C. L'ÉTAU SE RESSERRE DANGEREUSEMENT SUR LA SOUTENABILITÉ DE LA DETTE PUBLIQUE DE LA FRANCE

Si le Gouvernement se targue d'avoir stabilisé le taux de prélèvements obligatoires depuis 2019, il l'a fait à un niveau très élevé (autour de 44 % du PIB) et omet d'indiquer qu'entre ces deux dates le déficit public est, lui, passé d'environ 3 % à 5 % du PIB - de 73 à 153 milliards d'euros - ce qui traduit bien la piètre gestion budgétaire des gouvernements qui se sont succédé et explique la situation très dégradée de nos finances publiques (3e déficit public et 3e dette publique les plus élevés de l'UE en 2026).

Depuis 2019, des prélèvements obligatoires stables mais des dépenses publiques
plus élevées et donc un déficit public en forte hausse

(en % du PIB)

Source : commission des finances

Avec une croissance nominale de 2,3 % (correspondant aux prévisions gouvernementales de 1 % de croissance réelle et de 1,3 % d'inflation) et un taux d'intérêt apparent de l'encours de dette autour de 2,5 %, il faudrait que la France dégage un léger excédent primaire (hors charge de la dette) pour réduire son ratio d'endettement. Or, la France connaîtra un déficit primaire de 2,8 % en 2026 (2,5 % dans le texte soumis au Haut Conseil des finances publiques, avant la dégradation supplémentaire de 0,3 point). Par conséquent, la dette continuera d'augmenter à un rythme incontrôlé, à 118,2 % du PIB en 2026, contre 115,9 % en 2025 et 113,2 % en 2024.

14,4 points

Hausse du ratio de dette publique / PIB de la France entre 2017 et 2024, contre une diminution moyenne de 0,5 point sur la même période dans la zone euro.

Tant que la croissance nominale ne dépassera pas le taux apparent de la dette, la France devra s'astreindre à une consolidation d'une ampleur inédite pour reprendre le contrôle de ses finances publiques.
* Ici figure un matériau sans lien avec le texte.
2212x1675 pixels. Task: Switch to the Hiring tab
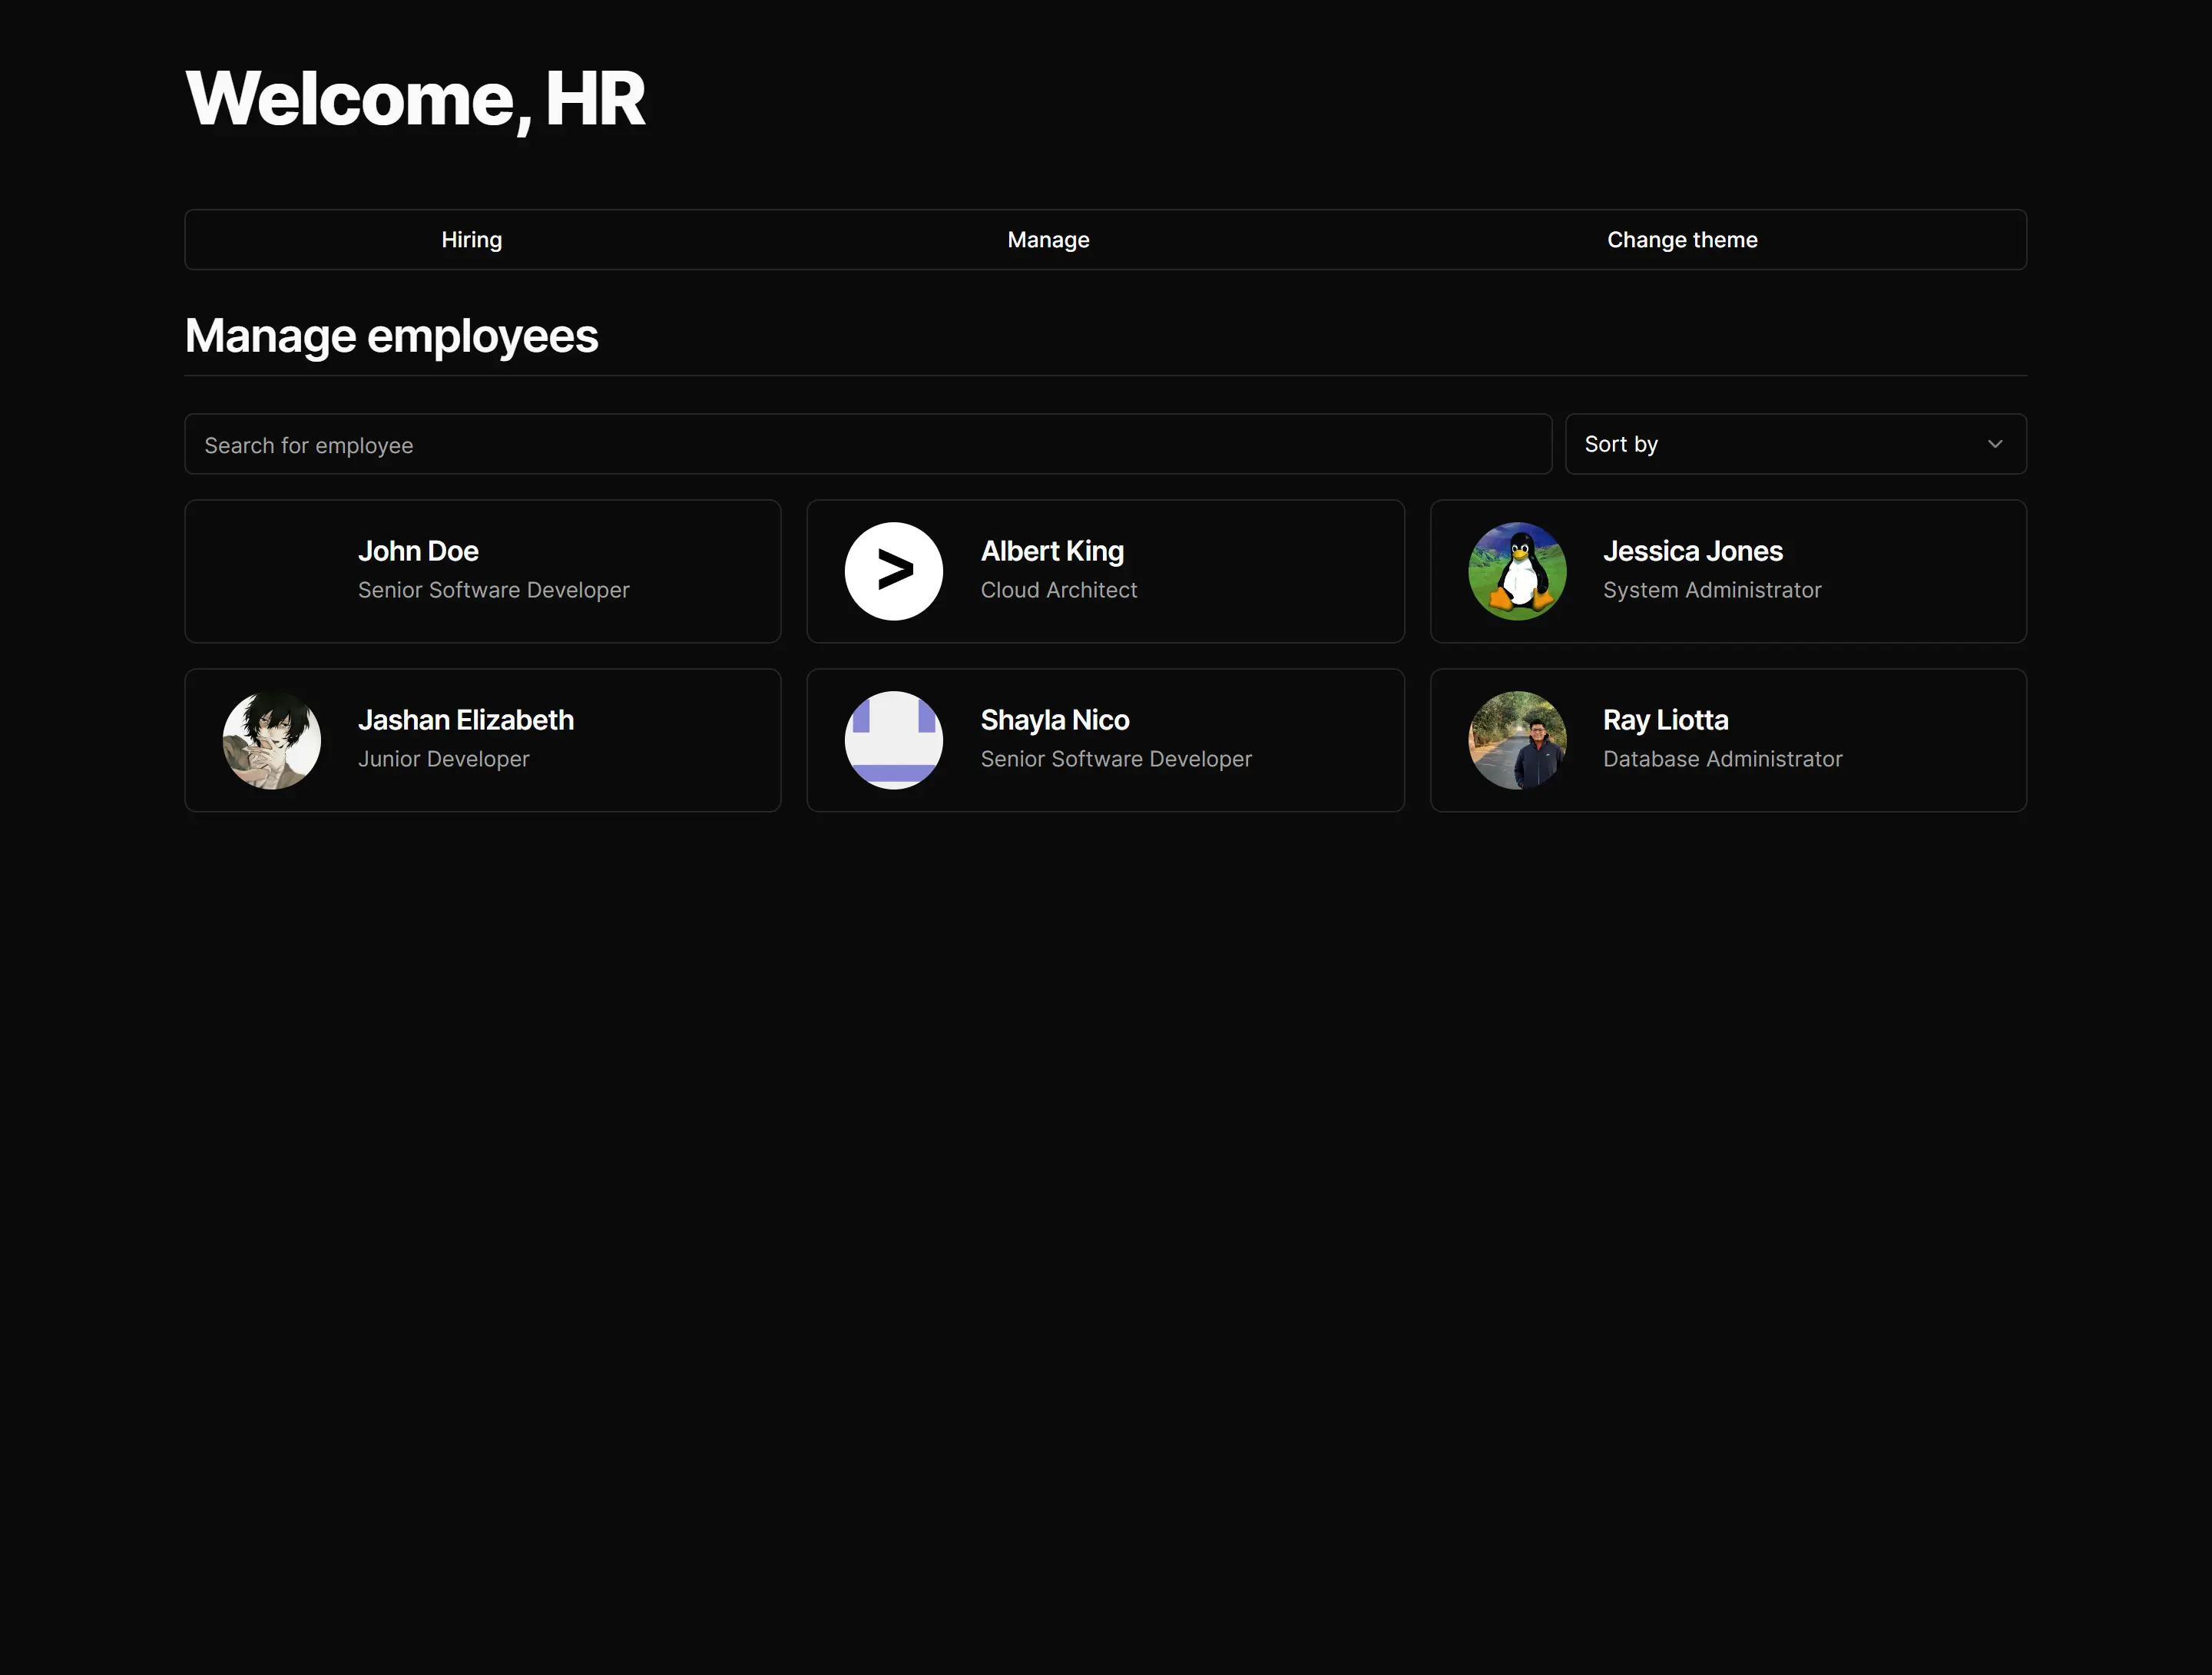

Or, la croissance est par ailleurs fragilisée par les mesures fiscales du Gouvernement sur les entreprises (cf. supra). Cela place la France à la merci d'une augmentation de la prime de risque sur ses obligations.

Sur le sentier actuel de réduction (- 0,4 pt par an),
le déficit public manquerait la cible du PSMT de 1 point en 2029

(en % du PIB)

Source : commission des finances

Le budget 2026 respecte-t-il les engagements européens de la France ?

L'engagement de la France pour 2026, dans son plan budgétaire et structurel à moyen terme (PSMT), est une hausse de 1,2 % de la dépense primaire nette, soit le montant tout juste atteint dans ce budget. Cependant, il faudra réitérer cet effort chaque année (et même limiter cette hausse à 1,1 % par an sur la période 2029-31), alors que plusieurs des recettes et mesures d'économies du Gouvernement sont ponctuelles voire douteuses (cf. infra). La Commission européenne indique même dans ses prévisions d'automne que « pour 2027, à politiques inchangées, le déficit public devrait remonter à 5,3 % du PIB, certaines mesures fiscales prévues pour 2026 arrivant à expiration ».

Sur le fondement de l'article 14 du règlement 2024/1263, la France a pu obtenir du Conseil d'étaler son ajustement budgétaire pour revenir sous le seuil de 3 % sur une période de 7 ans au lieu de 4 ans, en contrepartie d'un engagement à mettre en oeuvre un ensemble d'une dizaine de « réformes et investissements visant à améliorer le potentiel de croissance et la viabilité budgétaire ». Plusieurs de ces réformes sont désormais compromises voire, pour les plus structurelles, tout bonnement abandonnées : réforme des retraites de 2023 considérée comme acquise dans le PSMT, objectif quantitatif de réduction permanente de dépenses fiscales et sociales, réforme des réductions générales des cotisations sociales sur les bas salaires. Or, le Conseil de l'UE avait jugé, avant même ces remises en cause, qu'elles présentaient « une contribution directe modeste à l'amélioration de la viabilité des finances publiques ». Dans ces conditions, on peut légitimement s'interroger sur le risque que l'UE remette en cause l'étalement sur 7 ans de l'ajustement budgétaire.